◆ Your instructions ◆
Of all the lines below, return only those starting with the line holding "Click the vertical scrollbar thumb" and going on through the line holding "Refresh GPU-Z readings", exactly as written.

┄┄┄┄┄┄┄┄┄┄

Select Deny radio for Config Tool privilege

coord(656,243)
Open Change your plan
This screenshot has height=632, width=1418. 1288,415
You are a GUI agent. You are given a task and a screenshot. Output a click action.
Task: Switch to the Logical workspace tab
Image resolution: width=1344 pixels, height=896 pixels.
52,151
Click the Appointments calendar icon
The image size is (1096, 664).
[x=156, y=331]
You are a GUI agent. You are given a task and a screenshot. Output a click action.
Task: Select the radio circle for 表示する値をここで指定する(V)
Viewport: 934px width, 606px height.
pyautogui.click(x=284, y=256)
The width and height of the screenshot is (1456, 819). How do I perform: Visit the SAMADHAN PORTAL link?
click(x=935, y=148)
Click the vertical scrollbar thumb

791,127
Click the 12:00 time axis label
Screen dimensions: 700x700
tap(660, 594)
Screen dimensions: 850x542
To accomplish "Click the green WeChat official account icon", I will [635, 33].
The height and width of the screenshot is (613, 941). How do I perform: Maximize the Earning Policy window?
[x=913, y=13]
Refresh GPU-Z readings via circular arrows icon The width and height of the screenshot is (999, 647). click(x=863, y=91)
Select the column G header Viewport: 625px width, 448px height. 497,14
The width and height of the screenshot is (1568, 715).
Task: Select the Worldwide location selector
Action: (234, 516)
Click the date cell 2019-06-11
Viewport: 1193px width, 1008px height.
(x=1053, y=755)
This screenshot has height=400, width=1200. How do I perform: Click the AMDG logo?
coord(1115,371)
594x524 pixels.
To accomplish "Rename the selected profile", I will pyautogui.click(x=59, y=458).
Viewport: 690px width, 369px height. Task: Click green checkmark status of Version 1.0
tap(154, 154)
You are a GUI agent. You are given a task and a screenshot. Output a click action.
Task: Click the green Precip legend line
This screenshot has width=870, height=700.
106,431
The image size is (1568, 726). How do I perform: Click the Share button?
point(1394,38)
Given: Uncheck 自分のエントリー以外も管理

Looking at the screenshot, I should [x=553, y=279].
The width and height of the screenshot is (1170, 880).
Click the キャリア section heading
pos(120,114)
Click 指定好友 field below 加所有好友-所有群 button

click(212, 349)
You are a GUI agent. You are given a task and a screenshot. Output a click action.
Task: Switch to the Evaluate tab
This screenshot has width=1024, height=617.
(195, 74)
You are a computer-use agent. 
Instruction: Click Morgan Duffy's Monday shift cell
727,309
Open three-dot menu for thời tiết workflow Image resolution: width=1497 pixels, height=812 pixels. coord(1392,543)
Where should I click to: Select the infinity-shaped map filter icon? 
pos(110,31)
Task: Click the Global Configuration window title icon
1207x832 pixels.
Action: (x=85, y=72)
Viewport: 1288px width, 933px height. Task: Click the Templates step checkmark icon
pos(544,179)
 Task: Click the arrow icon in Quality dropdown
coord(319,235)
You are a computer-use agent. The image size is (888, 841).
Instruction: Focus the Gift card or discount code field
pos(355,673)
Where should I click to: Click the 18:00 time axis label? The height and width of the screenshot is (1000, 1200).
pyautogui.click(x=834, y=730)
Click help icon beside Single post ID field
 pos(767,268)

┄┄┄┄┄┄┄┄┄┄

◆ Finished exercise ◆
Click the vertical scrollbar thumb

791,127
Click the 12:00 time axis label
Screen dimensions: 700x700
tap(660, 594)
Screen dimensions: 850x542
To accomplish "Click the green WeChat official account icon", I will [635, 33].
The height and width of the screenshot is (613, 941). How do I perform: Maximize the Earning Policy window?
[x=913, y=13]
Refresh GPU-Z readings via circular arrows icon The width and height of the screenshot is (999, 647). click(x=863, y=91)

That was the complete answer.